→ What the task requires:
Please print all of the records shown below, exactly as given.

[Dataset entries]
________________________________________

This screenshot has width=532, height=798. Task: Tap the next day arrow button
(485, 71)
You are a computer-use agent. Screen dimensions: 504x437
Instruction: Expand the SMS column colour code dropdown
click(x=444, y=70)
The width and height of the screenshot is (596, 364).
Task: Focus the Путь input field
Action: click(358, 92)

________________________________________

→ Completed task:
This screenshot has width=532, height=798. Task: Tap the next day arrow button
(485, 71)
You are a computer-use agent. Screen dimensions: 504x437
Instruction: Expand the SMS column colour code dropdown
click(x=444, y=70)
The width and height of the screenshot is (596, 364).
Task: Focus the Путь input field
Action: click(358, 92)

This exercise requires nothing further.